REQUESTS:
1) Please give the address of Xpedite's principal executive offices as stated in the Schedule 13D filing on Xpedite Systems.
2) Extend the Schedule 13D filing on Xpedite Systems beyond its final line.

SELECTED PASSAGE:
14.  TYPE OF REPORTING PERSON
                    (a)   IN
<PAGE>
                           SCHEDULE 13D



ITEM 1.   SECURITY AND ISSUER

          This statement on Schedule 13D relates to the common
stock, par value $.01 per share (the "Common Stock"), of Xpedite
Systems, Inc., a Delaware corporation ("Xpedite" or the "Company").
The principal executive offices of Xpedite are located at 446
Highway
35, Eatontown, New Jersey 07724.


ITEM 2.   IDENTITY AND BACKGROUND

          This statement on Schedule 13D is being filed by (i) Roy
B. Andersen, Jr., President and Chief Executive Officer of Xpedite,
(ii) Robert S. Vaters, Executive Vice President, Finance and Chief
Financial Officer of Xpedite, (iii) Dennis Schmaltz, Vice
President, Operations and Engineering of Xpedite, (iv) Max A.

MATERIAL:

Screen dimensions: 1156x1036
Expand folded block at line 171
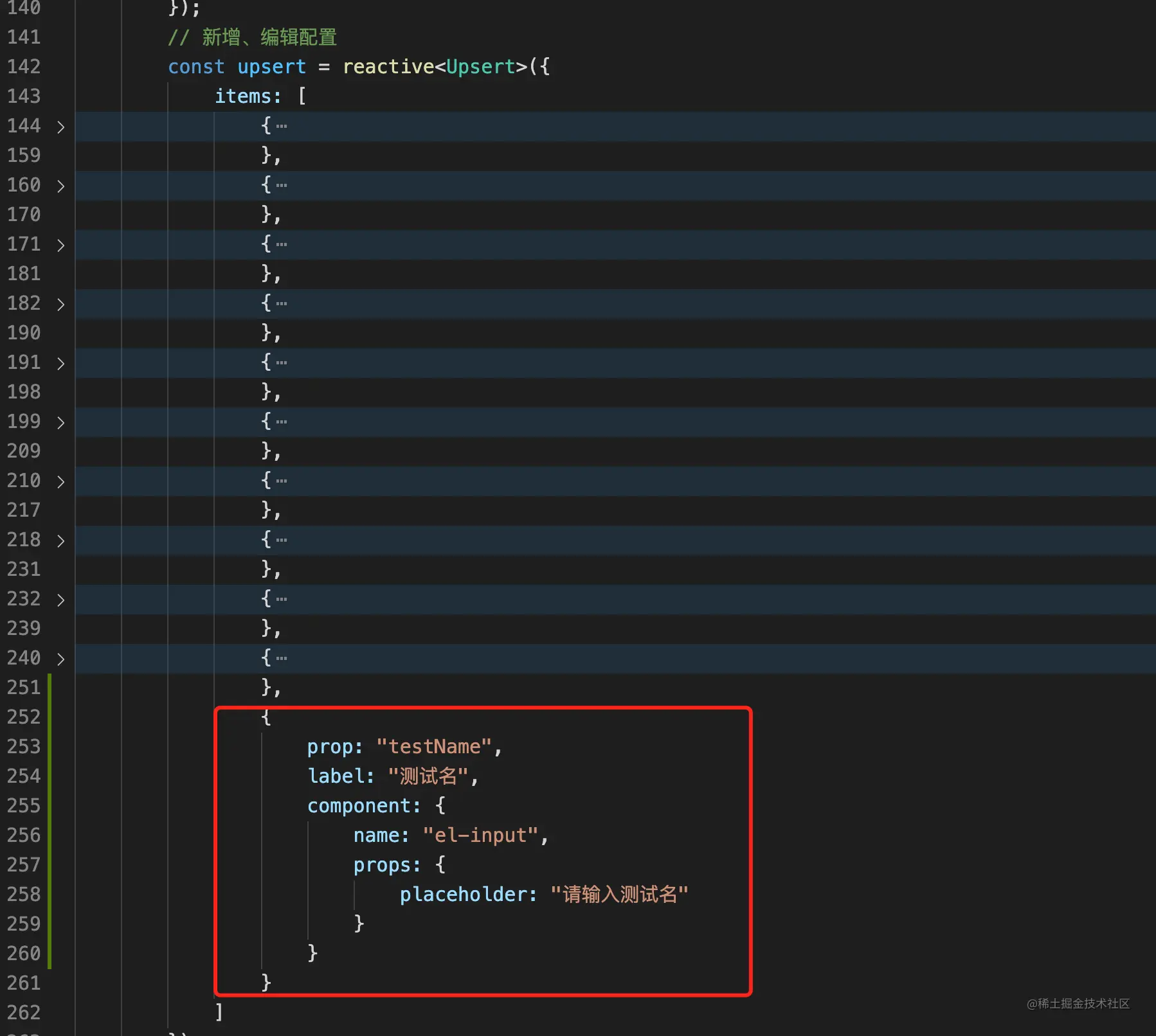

EXPECTED RESPONSES:
1) 446 Highway 35, Eatontown, New Jersey 07724.

2)
Slifer, Executive Vice President, North American Operations of
Xpedite, and (v) George Abi Zeid, Executive Vice President,
International Operations of Xpedite.  Each of Messrs. Andersen,
Vaters, Schmaltz, Slifer and Abi Zeid (collectively, the "Reporting
Persons") has a business address at 446 Highway 35, Eatontown, New
Jersey 07724.  None of the Reporting Persons during the last five
years (i) has been convicted in any criminal proceeding (excluding
traffic violations or similar misdemeanors) or (ii) has been a
party to a civil proceeding of a judicial or administrative body of
competent jurisdiction and as a result of such proceeding was or is
subject to a judgment, decree or final order enjoining future
violations of, or prohibiting or mandating activities subject to,
federal or state securities laws or any finding of any violation
with respect to such laws.  The Reporting Persons may be deemed to
constitute a group within the meaning of Rule 13d-1(f) under the
Securities Exchange Act of 1934, as amended, by reason of their
acting together for the purpose of the proposed transaction
described in Item 4 below.  All of the Reporting Persons are
citizens of the United States.


ITEM 3.   SOURCE AND AMOUNT OF FUNDS OR OTHER CONSIDERATION

          The shares of Common Stock beneficially owned by Mr.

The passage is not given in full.